ArtAujourdhui.Hebdo
N° 42 - du 5 avril 2007 au 11 avril 2007
L'AIR DU TEMPS
Spoil System
Autrefois (peut-être encore aujourd’hui ?), les professeurs de Sciences Po informaient leurs étudiants de l’existence d’une coutume barbare : aux Etats-Unis, à chaque changement d’administration, les postes-clés « valsaient ». Heureusement, continuaient les mandarins d’un ton bonhomme pour rassurer leur auditoire, une telle pratique ne peut avoir cours en France. La qualité de la haute administration (des trémolos se faisaient jour dans la voix) et son dévouement à l’Etat la rendent inutile, voire impensable ! Les choses ont dû changer en partie, à en juger par la volée de nominations qui accompagne les dernières semaines de l’administration de la Culture : Bruno Racine à la Bibliothèque nationale en remplacement de Jean-Noël Jeanneney, Alain Seban au Centre Pompidou en remplacement de Bruno Racine, Catherine Grenier, du ministère aux nouveaux espaces du Palais de Tokyo.
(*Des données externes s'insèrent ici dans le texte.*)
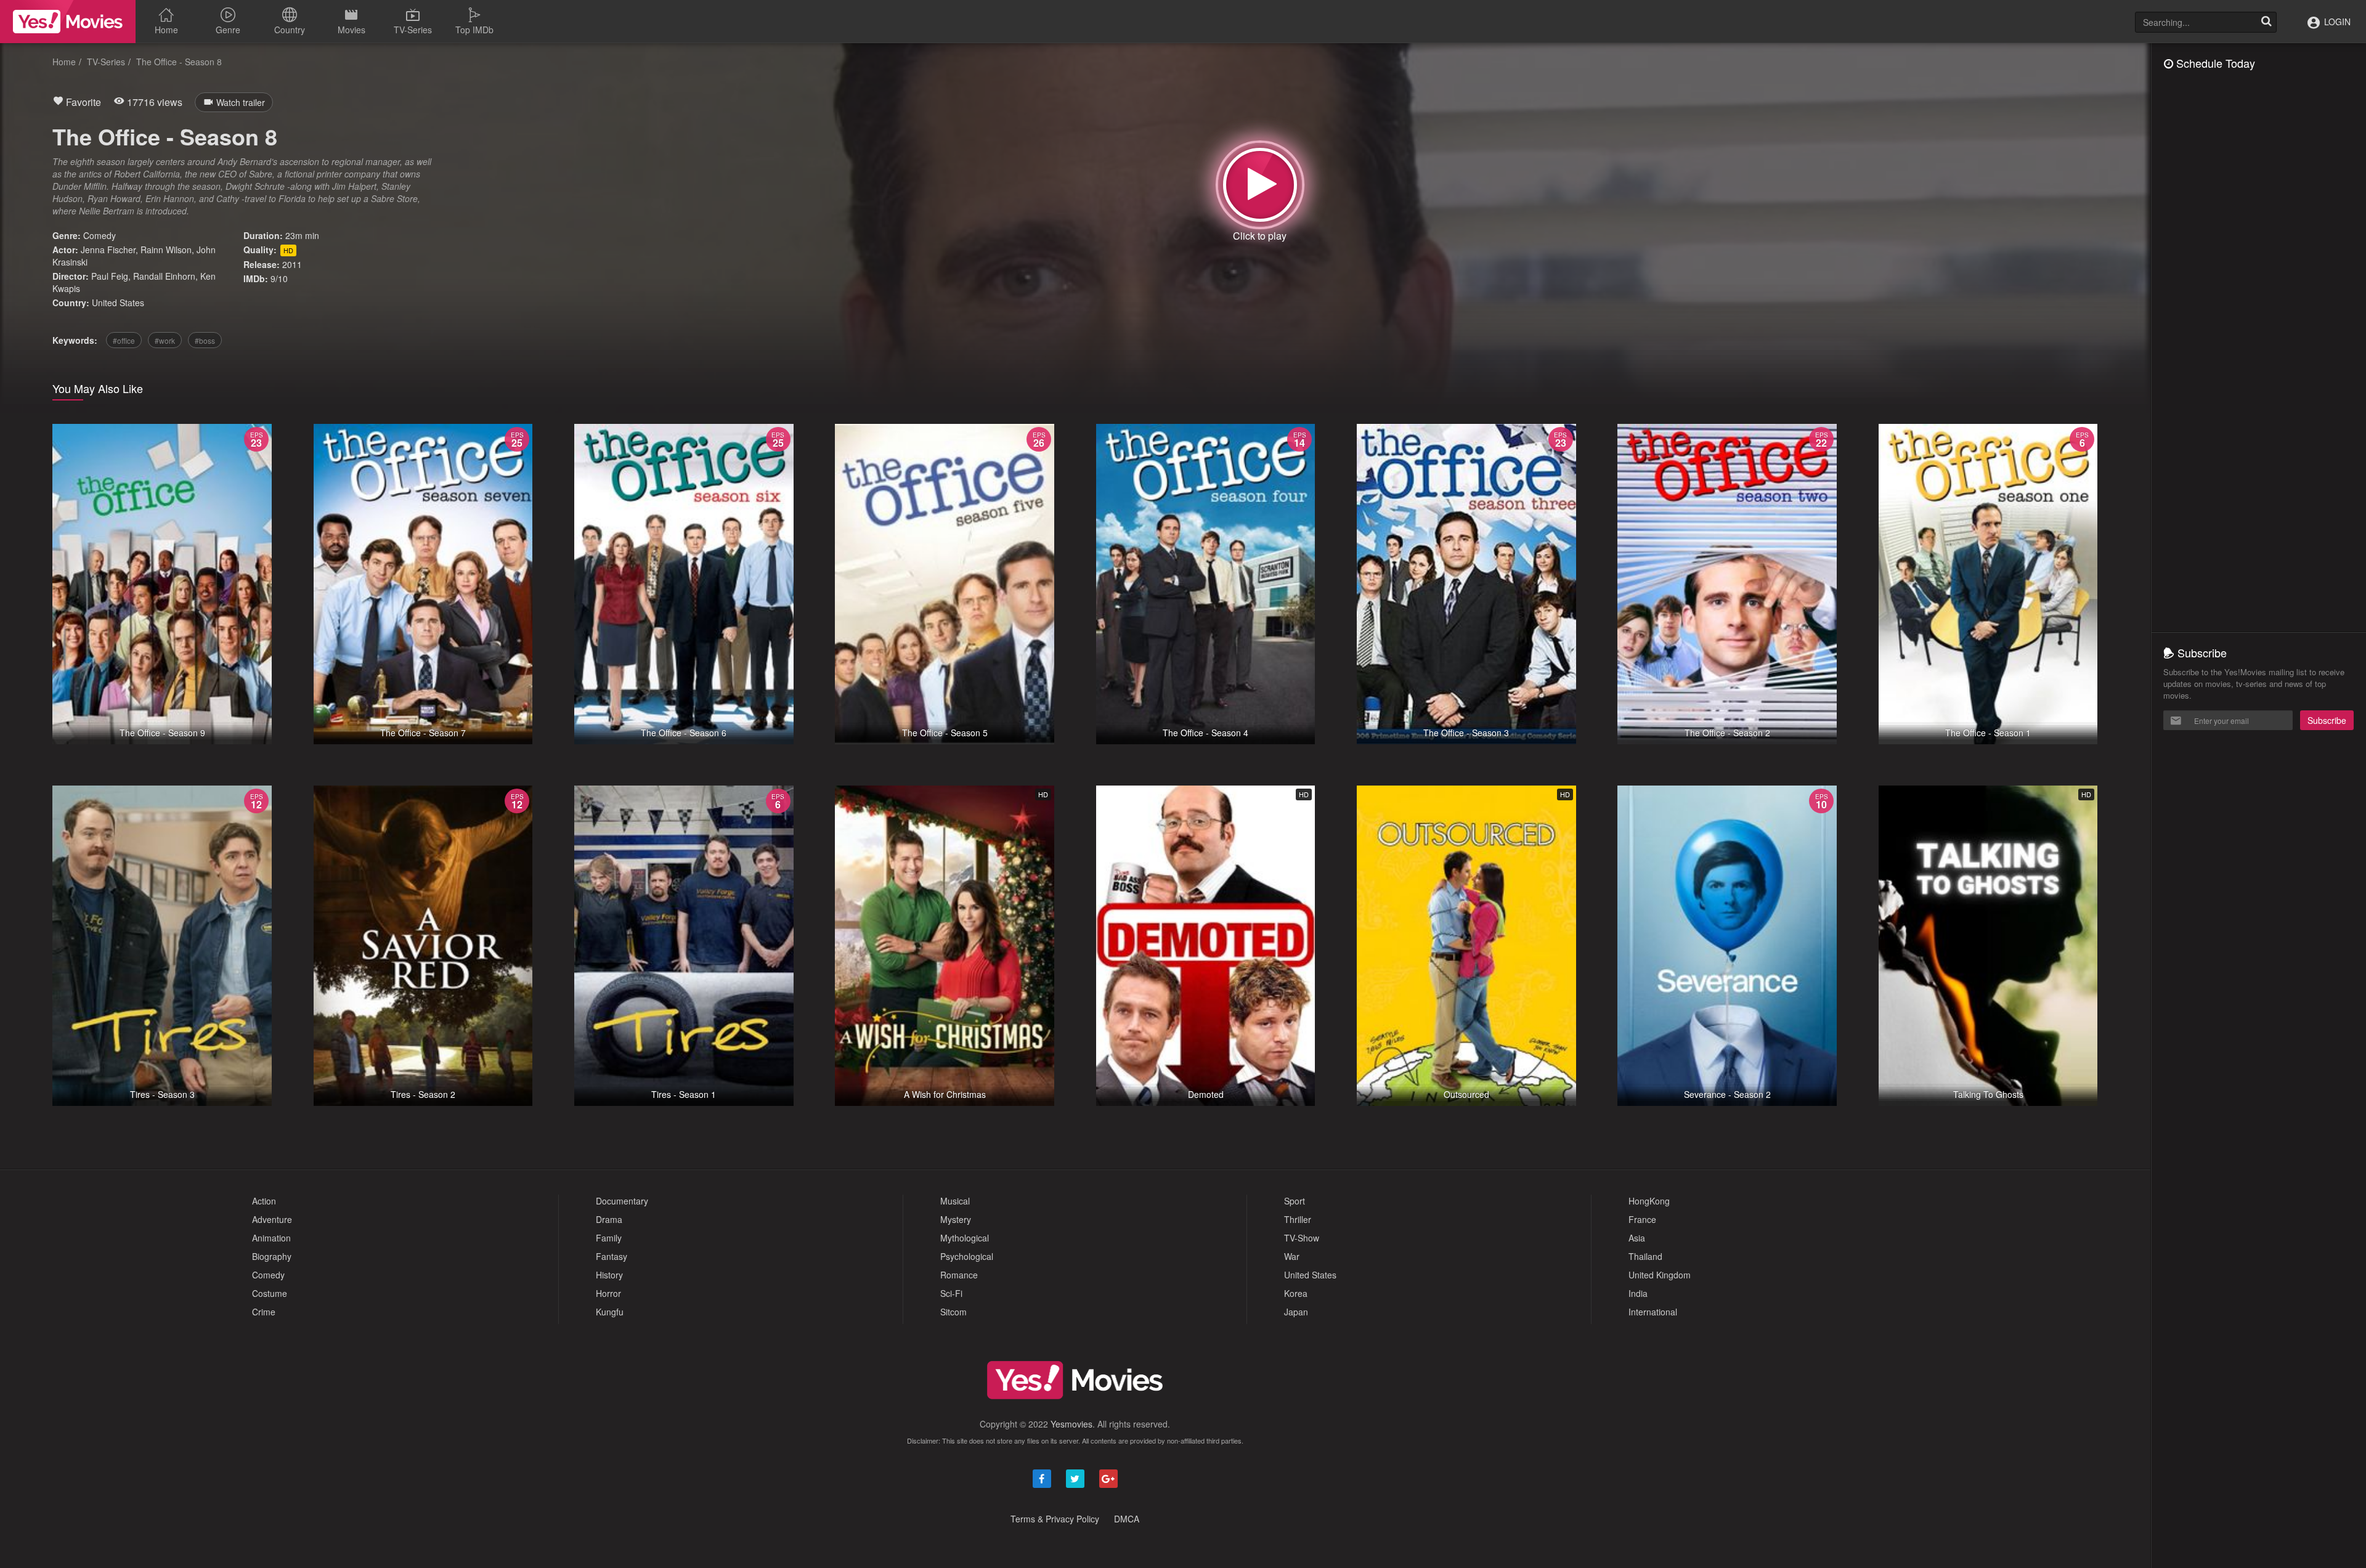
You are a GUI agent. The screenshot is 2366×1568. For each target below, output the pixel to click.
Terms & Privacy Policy (1054, 1519)
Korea (1295, 1293)
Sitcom (953, 1312)
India (1638, 1293)
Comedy (99, 235)
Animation (271, 1238)
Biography (271, 1256)
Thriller (1297, 1219)
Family (609, 1238)
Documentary (622, 1201)
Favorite (82, 102)
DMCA (1126, 1519)
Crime (263, 1312)
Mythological (964, 1238)
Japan (1296, 1312)
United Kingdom (1659, 1275)
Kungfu (610, 1312)
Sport (1294, 1201)
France (1642, 1219)
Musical (955, 1201)
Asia (1636, 1238)
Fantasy (611, 1256)
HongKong (1649, 1201)
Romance (959, 1275)
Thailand (1645, 1256)
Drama (609, 1219)
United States (118, 302)
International (1652, 1312)
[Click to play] (1260, 185)
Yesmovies (1071, 1424)
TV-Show (1301, 1238)
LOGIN (2336, 21)
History (609, 1275)
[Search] (2266, 22)
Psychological (966, 1256)
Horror (608, 1293)
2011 (292, 264)
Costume (269, 1293)
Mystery (955, 1219)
Sans prendre position sur la capacité des nouveaux arrivants, c’est la méthode qui choque. Des nominations de dernière minute, à des postes-clés, par une administration normalement chargée d’expédier les affaires courantes. La France est visiblement mûre pour le système des dépouilles… Le bon côté de la chose ? Le débat public qui accompagne ces promotions devrait accélérer la réforme d’un système devenu bancal. On ne peut pas, d’un côté, appeler le privé à grands cris à fournir toujours plus de ressources financières sans introduire, de l’autre, la transparence accrue que cela implique.
EXPOSITIONS
Matisse, le fils
MALAGA – Dans l’histoire de l’art, on ne cite souvent qu’un Matisse, Henri. Le grand public n’est pas toujours conscient du rôle qu’a joué son fils dans la diffusion de l’art moderne. Galeriste à New York, Pierre Matisse a vendu des toiles de son père aux grands collectionneurs américains. Mais il ne s’est pas limité à promouvoir la famille : il a été un intermédiaire essentiel pour Balthus, Max Ernst, Magritte, Chagall, Giacometti, Balthus. Né en 1900, Pierre Matisse arrive en 1924 à New York et y ouvre sa galerie au plus fort de la crise économique, en 1931. Il ne cessera son activité qu’à sa mort, en 1989. L’exposition présente une cinquantaine d’œuvres – une moitié de Matisse père, les autres de Dubuffet, Miro, Balthus, etc - qu’auraient pu convoiter les plus grands musées du monde. Collection personnelle du galeriste et de sa femme, puis de la Fondation Pierre et Maria-Gaetana Matisse, ils ont été donnés en 2002 au Metropolitan Museum.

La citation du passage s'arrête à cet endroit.